→ Work instruction
What you return should be the line containing "This screenshot has height=820, width=1456." and each line after it to the end of the records, copied exactly.

(Collection entries)
BEGIN

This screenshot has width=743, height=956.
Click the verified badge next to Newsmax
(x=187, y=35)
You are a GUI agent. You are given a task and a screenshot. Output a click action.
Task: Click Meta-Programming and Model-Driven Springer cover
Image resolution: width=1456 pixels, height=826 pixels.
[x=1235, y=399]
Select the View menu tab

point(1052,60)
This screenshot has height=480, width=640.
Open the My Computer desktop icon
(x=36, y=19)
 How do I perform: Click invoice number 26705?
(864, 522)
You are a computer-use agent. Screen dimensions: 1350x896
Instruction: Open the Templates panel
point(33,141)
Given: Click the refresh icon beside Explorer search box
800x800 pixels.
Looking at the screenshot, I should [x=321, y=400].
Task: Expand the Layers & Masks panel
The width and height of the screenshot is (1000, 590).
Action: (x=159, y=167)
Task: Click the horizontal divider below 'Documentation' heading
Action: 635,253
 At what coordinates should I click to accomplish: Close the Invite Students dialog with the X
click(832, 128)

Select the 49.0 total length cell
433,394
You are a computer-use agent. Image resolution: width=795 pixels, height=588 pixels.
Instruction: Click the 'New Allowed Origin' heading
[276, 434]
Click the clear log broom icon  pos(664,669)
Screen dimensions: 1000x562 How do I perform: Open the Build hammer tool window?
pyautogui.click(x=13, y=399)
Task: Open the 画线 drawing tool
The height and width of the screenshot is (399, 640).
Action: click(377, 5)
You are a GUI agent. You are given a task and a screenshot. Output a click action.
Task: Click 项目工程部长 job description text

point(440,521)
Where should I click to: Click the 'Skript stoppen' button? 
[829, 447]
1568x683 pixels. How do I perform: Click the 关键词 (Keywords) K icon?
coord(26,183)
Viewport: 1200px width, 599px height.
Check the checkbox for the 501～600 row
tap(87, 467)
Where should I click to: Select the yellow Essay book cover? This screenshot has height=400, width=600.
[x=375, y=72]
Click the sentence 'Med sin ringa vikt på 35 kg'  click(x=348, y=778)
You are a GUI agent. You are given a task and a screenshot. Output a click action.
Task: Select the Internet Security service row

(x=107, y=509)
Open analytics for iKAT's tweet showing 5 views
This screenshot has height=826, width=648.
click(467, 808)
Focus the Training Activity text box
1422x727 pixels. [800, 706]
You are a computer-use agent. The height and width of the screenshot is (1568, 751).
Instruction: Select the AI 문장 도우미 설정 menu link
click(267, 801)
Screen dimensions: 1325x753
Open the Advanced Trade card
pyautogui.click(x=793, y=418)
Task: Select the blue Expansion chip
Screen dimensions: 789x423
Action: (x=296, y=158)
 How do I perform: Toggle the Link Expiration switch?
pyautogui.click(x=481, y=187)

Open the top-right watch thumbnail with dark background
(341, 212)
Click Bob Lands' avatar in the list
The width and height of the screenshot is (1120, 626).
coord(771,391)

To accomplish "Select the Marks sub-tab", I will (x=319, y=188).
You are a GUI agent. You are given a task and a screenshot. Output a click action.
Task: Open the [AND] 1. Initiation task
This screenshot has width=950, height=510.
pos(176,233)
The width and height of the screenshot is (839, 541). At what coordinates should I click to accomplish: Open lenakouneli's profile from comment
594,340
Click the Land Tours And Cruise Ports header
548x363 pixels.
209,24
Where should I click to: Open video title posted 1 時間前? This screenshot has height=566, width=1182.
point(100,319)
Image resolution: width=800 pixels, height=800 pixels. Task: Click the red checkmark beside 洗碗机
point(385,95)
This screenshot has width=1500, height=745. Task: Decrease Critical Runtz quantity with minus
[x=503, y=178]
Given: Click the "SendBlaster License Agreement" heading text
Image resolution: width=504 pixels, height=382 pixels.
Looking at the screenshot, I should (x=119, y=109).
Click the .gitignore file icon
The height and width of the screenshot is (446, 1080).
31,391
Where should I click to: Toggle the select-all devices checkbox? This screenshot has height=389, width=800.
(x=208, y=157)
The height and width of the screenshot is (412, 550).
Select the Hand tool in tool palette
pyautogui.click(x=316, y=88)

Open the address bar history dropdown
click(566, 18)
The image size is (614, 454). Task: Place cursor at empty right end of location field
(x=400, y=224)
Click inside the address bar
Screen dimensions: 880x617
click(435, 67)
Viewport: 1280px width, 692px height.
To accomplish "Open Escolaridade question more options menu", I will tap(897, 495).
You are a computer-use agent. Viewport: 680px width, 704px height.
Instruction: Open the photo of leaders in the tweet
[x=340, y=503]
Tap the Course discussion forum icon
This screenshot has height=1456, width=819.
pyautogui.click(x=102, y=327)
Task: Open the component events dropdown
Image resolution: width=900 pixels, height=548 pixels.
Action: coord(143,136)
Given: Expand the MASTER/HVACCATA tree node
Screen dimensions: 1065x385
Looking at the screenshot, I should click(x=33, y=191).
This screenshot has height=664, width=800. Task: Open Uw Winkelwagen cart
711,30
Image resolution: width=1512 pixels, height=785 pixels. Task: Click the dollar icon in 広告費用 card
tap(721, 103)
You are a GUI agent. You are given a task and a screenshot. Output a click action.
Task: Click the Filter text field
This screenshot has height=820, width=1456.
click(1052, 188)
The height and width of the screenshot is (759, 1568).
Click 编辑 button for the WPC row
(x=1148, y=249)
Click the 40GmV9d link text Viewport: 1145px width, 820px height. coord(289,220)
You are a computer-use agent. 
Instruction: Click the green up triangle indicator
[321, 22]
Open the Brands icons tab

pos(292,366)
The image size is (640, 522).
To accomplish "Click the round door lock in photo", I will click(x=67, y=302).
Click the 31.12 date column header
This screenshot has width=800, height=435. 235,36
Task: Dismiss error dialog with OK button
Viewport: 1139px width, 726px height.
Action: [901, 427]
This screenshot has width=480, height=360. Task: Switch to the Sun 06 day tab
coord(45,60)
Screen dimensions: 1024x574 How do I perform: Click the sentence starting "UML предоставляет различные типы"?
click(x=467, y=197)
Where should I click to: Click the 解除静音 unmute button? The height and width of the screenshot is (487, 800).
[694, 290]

END

→ Result for this exercise
This screenshot has height=820, width=1456.
click(1052, 188)
The height and width of the screenshot is (759, 1568).
Click 编辑 button for the WPC row
(x=1148, y=249)
Click the 40GmV9d link text Viewport: 1145px width, 820px height. coord(289,220)
You are a computer-use agent. 
Instruction: Click the green up triangle indicator
[321, 22]
Open the Brands icons tab

pos(292,366)
The image size is (640, 522).
To accomplish "Click the round door lock in photo", I will click(x=67, y=302).
Click the 31.12 date column header
This screenshot has width=800, height=435. 235,36
Task: Dismiss error dialog with OK button
Viewport: 1139px width, 726px height.
Action: [901, 427]
This screenshot has width=480, height=360. Task: Switch to the Sun 06 day tab
coord(45,60)
Screen dimensions: 1024x574 How do I perform: Click the sentence starting "UML предоставляет различные типы"?
click(x=467, y=197)
Where should I click to: Click the 解除静音 unmute button? The height and width of the screenshot is (487, 800).
[694, 290]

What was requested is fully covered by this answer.